▶ **PROBLEM TO SOLVE**: Go through the records and copy each line where the string "cookies" occurs.

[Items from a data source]

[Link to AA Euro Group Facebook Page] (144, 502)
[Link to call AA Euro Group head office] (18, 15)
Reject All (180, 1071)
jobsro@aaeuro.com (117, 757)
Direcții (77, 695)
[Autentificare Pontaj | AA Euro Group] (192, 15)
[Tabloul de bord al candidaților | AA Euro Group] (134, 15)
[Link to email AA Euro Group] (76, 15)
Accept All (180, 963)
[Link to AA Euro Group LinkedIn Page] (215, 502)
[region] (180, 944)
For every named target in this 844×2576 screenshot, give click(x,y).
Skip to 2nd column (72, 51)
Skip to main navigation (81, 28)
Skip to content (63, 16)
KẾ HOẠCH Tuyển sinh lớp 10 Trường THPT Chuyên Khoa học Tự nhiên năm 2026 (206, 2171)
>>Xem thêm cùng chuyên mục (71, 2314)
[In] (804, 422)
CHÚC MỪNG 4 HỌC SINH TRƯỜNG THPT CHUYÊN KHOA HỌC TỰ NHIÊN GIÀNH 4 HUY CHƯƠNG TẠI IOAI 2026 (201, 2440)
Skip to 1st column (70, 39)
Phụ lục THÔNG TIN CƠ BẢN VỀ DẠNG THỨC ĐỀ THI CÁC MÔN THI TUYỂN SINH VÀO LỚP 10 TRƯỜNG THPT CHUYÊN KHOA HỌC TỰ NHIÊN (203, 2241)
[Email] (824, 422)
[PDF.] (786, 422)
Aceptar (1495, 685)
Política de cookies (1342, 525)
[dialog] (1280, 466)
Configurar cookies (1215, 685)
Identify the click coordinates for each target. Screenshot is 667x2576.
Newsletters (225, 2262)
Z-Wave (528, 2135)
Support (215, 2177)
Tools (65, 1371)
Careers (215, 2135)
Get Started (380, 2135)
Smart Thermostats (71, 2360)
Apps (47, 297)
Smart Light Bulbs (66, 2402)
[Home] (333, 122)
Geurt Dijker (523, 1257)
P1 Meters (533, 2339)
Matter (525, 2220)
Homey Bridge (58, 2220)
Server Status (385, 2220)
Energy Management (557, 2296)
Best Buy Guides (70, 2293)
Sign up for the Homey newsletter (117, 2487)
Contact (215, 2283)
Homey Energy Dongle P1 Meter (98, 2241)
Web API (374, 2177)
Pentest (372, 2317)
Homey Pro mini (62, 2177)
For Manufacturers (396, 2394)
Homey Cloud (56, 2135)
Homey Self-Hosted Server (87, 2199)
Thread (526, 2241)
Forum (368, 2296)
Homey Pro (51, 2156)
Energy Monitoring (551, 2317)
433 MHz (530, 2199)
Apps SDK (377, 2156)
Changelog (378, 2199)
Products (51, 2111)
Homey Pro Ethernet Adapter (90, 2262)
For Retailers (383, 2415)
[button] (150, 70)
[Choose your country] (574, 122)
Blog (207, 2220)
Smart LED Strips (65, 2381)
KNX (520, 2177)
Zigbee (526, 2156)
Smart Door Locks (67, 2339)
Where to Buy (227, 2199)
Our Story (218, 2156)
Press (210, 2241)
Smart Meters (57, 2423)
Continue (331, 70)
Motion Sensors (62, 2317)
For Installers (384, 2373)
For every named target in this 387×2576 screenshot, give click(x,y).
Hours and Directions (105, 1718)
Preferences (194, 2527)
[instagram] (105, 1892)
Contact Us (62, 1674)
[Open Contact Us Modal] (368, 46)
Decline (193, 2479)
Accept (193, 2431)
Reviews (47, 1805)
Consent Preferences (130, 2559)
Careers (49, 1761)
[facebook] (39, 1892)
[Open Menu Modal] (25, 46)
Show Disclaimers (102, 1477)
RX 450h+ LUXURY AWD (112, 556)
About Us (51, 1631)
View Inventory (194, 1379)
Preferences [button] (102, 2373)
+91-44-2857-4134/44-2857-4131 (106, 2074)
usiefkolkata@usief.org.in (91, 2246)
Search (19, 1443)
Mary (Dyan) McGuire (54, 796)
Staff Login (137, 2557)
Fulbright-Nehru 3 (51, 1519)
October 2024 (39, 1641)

▶ **ANSWER SPACE**:
Política de cookies (1342, 525)
Configurar cookies (1215, 685)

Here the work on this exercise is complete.